**What is expected:**
Set the data down again, exactly as it appears below.

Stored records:
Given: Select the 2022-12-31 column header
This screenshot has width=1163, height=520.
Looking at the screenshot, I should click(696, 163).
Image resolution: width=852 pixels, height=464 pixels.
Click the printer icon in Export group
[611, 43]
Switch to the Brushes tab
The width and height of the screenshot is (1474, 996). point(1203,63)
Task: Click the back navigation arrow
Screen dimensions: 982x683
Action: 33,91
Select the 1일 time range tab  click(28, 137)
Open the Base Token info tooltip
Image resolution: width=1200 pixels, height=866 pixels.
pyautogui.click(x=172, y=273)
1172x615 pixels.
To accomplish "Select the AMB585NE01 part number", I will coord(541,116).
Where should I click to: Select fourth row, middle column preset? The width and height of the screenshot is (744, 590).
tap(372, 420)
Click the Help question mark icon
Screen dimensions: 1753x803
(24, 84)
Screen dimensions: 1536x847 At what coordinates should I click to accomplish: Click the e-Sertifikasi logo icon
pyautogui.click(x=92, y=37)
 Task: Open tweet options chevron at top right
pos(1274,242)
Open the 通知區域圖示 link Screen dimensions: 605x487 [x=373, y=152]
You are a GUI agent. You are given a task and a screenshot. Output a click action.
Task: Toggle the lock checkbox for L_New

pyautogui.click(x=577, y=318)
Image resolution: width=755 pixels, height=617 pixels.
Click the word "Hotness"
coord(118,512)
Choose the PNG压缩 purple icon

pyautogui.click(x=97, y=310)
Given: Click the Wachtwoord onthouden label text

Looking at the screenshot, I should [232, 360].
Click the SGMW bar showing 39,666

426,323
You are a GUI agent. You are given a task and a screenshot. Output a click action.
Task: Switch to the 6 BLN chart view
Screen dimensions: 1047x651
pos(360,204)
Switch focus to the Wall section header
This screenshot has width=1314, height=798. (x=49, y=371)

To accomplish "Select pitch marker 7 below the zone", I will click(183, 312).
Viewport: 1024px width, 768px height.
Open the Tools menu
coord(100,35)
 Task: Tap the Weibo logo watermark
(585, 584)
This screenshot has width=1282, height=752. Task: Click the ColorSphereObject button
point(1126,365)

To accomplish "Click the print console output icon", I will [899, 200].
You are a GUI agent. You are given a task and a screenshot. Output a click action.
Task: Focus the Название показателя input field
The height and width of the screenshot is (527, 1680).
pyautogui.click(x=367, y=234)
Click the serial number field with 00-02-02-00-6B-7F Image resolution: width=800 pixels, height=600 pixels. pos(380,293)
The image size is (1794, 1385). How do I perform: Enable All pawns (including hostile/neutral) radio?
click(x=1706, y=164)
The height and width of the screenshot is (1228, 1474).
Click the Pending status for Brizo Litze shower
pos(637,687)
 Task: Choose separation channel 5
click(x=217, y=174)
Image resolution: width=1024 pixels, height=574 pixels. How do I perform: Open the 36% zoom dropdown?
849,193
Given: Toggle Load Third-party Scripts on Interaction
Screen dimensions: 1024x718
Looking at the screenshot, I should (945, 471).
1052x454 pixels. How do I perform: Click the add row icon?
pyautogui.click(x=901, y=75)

**Answer section:**
Given: Select the 2022-12-31 column header
This screenshot has width=1163, height=520.
Looking at the screenshot, I should click(696, 163).
Image resolution: width=852 pixels, height=464 pixels.
Click the printer icon in Export group
[611, 43]
Switch to the Brushes tab
The width and height of the screenshot is (1474, 996). point(1203,63)
Task: Click the back navigation arrow
Screen dimensions: 982x683
Action: 33,91
Select the 1일 time range tab  click(28, 137)
Open the Base Token info tooltip
Image resolution: width=1200 pixels, height=866 pixels.
pyautogui.click(x=172, y=273)
1172x615 pixels.
To accomplish "Select the AMB585NE01 part number", I will coord(541,116).
Where should I click to: Select fourth row, middle column preset? The width and height of the screenshot is (744, 590).
tap(372, 420)
Click the Help question mark icon
Screen dimensions: 1753x803
(24, 84)
Screen dimensions: 1536x847 At what coordinates should I click to accomplish: Click the e-Sertifikasi logo icon
pyautogui.click(x=92, y=37)
 Task: Open tweet options chevron at top right
pos(1274,242)
Open the 通知區域圖示 link Screen dimensions: 605x487 [x=373, y=152]
You are a GUI agent. You are given a task and a screenshot. Output a click action.
Task: Toggle the lock checkbox for L_New

pyautogui.click(x=577, y=318)
Image resolution: width=755 pixels, height=617 pixels.
Click the word "Hotness"
coord(118,512)
Choose the PNG压缩 purple icon

pyautogui.click(x=97, y=310)
Given: Click the Wachtwoord onthouden label text

Looking at the screenshot, I should [232, 360].
Click the SGMW bar showing 39,666

426,323
You are a GUI agent. You are given a task and a screenshot. Output a click action.
Task: Switch to the 6 BLN chart view
Screen dimensions: 1047x651
pos(360,204)
Switch focus to the Wall section header
This screenshot has width=1314, height=798. (x=49, y=371)

To accomplish "Select pitch marker 7 below the zone", I will click(183, 312).
Viewport: 1024px width, 768px height.
Open the Tools menu
coord(100,35)
 Task: Tap the Weibo logo watermark
(585, 584)
This screenshot has width=1282, height=752. Task: Click the ColorSphereObject button
point(1126,365)

To accomplish "Click the print console output icon", I will [899, 200].
You are a GUI agent. You are given a task and a screenshot. Output a click action.
Task: Focus the Название показателя input field
The height and width of the screenshot is (527, 1680).
pyautogui.click(x=367, y=234)
Click the serial number field with 00-02-02-00-6B-7F Image resolution: width=800 pixels, height=600 pixels. pos(380,293)
The image size is (1794, 1385). How do I perform: Enable All pawns (including hostile/neutral) radio?
click(x=1706, y=164)
The height and width of the screenshot is (1228, 1474).
Click the Pending status for Brizo Litze shower
pos(637,687)
 Task: Choose separation channel 5
click(x=217, y=174)
Image resolution: width=1024 pixels, height=574 pixels. How do I perform: Open the 36% zoom dropdown?
849,193
Given: Toggle Load Third-party Scripts on Interaction
Screen dimensions: 1024x718
Looking at the screenshot, I should (945, 471).
1052x454 pixels. How do I perform: Click the add row icon?
pyautogui.click(x=901, y=75)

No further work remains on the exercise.